Introduction

Many middle-income countries such as Egypt, South Africa, Malaysia, Thailand, and Brazil have established pharmacoeconomic guidelines. These guidelines are based on the recommendations by the International Society for Pharmacoeconomics and Outcomes Research (ISPOR) all with distinct country-specific variations. These variations respond to changes in how governments apply pharmacoeconomics in middle-income countries and determine market access to pharmaceuticals and medical devices. This is also determined by differences in healthcare structure, disease area priorities, and sociopolitical preferences.
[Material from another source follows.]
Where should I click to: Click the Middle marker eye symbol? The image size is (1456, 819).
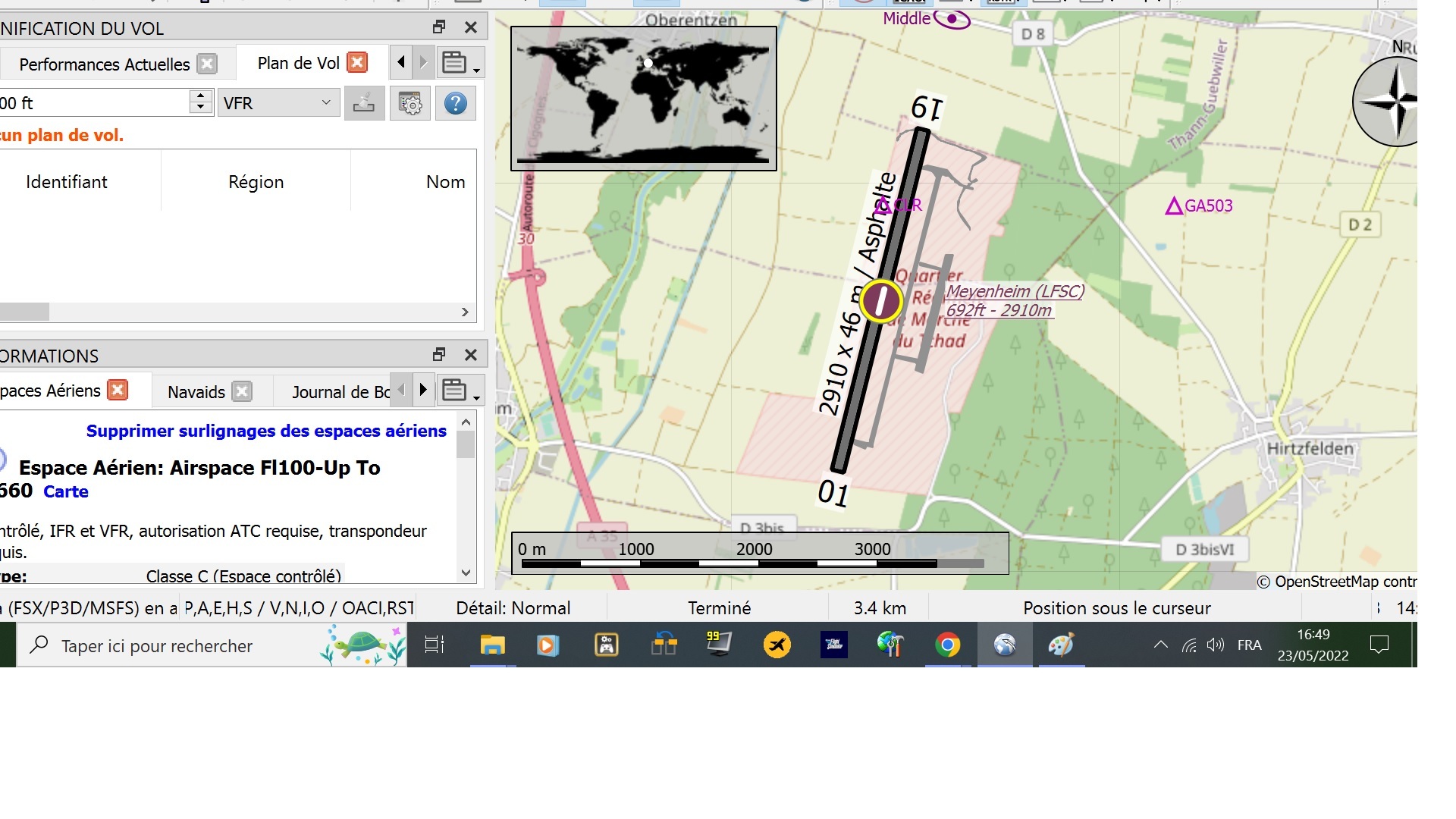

This Insight Article seeks to explore three research questions:

1. What are the principal characteristics and differences among pharmacoeconomic guidelines?
2. How do health technology assessments (HTA) in high-income countries impact market access of pharmaceutical products?
3. What are the challenges associated with applying pharmacoeconomics in low- and middle-income countries (LMICs) such as South Africa?

To address these questions, we undertake a review of the pharmacoeconomic guidelines in South Africa as a basis to compare with other global counterparts including the National Institute for Health and Care Excellence (NICE) in England. We also critically examine the function of the HTA bodies in middle income countries and the influence high income countries have in global HTA. Lastly, we identify and analyse key themes relevant to our paper.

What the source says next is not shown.